Research on neuroprotection and regenerative treatments, such as stem cell therapy, while of high importance, are in the early stages.[134] Likewise, there are not any effective treatments for the progressive variants of the disease. Many of the newest drugs as well as those under development are probably going to be evaluated as therapies for PPMS or SPMS.[126]

Disease biomarkers

MRI brain scan produced using a Gradient-echo phase sequence showing an iron deposit in a white matter lesion (inside green box in the middle of the image; enhanced and marked by red arrow top-left corner)[135]

While diagnostic criteria are not expected to change in the near future, work to develop biomarkers that help with diagnosis and prediction of disease progression is ongoing.[126] New diagnostic methods that are being investigated include work with anti-myelin antibodies, and studies with serum and cerebrospinal fluid, but none of them has yielded reliably positive results.[136]

At the current time, there are no laboratory investigations that can predict prognosis. Several promising approaches have been proposed including: interleukin-6, nitric oxide and nitric oxide synthase, osteopontin, and fetuin-A.[136] Since disease progression is the result of degeneration of neurons, the roles of proteins showing loss of nerve tissue such as neurofilaments, tau, and N-acetylaspartate are under investigation.[136] Other effects include looking for biomarkers that distinguish between those who will and will not respond to medications.[136]

Improvement in neuroimaging techniques such as positron emission tomography (PET) or magnetic resonance imaging (MRI) carry a promise for better diagnosis and prognosis predictions, although the effect of such improvements in daily medical practice may take several decades.[126] Regarding MRI, there are several techniques that have already shown some usefulness in research settings and could be introduced into clinical practice, such as double-inversion recovery sequences, magnetization transfer, diffusion tensor, and functional magnetic resonance imaging.[137] These techniques are more specific for the disease than existing ones, but still lack some standardization of acquisition protocols and the creation of normative values.[137] There are other techniques under development that include contrast agents capable of measuring levels of peripheral macrophages, inflammation, or neuronal dysfunction,[137] and techniques that measure iron deposition that could serve to determine the role of this feature in MS, or that of cerebral perfusion.[137] Similarly, new PET radiotracers might serve as markers of altered processes such as brain inflammation, cortical pathology, apoptosis, or remylienation.[138] Antibiodies against the Kir4.1 potassium channel may be related to MS.[139]
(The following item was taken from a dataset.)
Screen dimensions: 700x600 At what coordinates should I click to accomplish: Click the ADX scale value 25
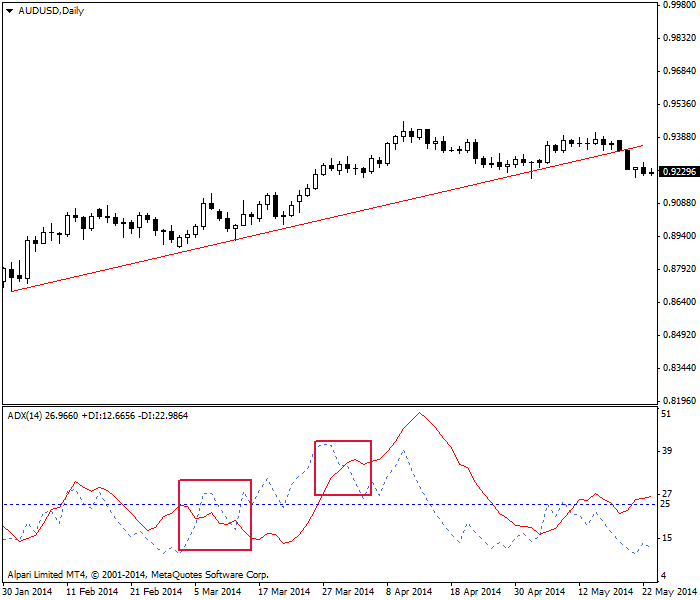(x=666, y=504)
Chronic cerebrospinal venous insufficiency

In 2008, vascular surgeon Paolo Zamboni suggested that MS involves narrowing of the veins draining the brain, which he referred to as chronic cerebrospinal venous insufficiency (CCSVI). He found CCSVI in all patients with MS in his study, performed a surgical procedure, later called in the media the "liberation procedure" to correct it, and claimed that 73% of participants improved.[140] This theory received significant attention in the media and among those with MS, especially in Canada.[141] Concerns have been raised with Zamboni's research as it was neither blinded nor controlled, and its assumptions about the underlying cause of the disease are not backed by known data.[142] Also, further studies have either not found a similar relationship or found one that is much less strong,[143] raising serious objections to the hypothesis.[144] The "liberation procedure" has been criticized for resulting in serious complications and deaths with unproven benefits.[142] It is, thus, as of 2013 not recommended for the treatment of MS.[145] Additional research investigating the CCSVI hypothesis are under way.[146]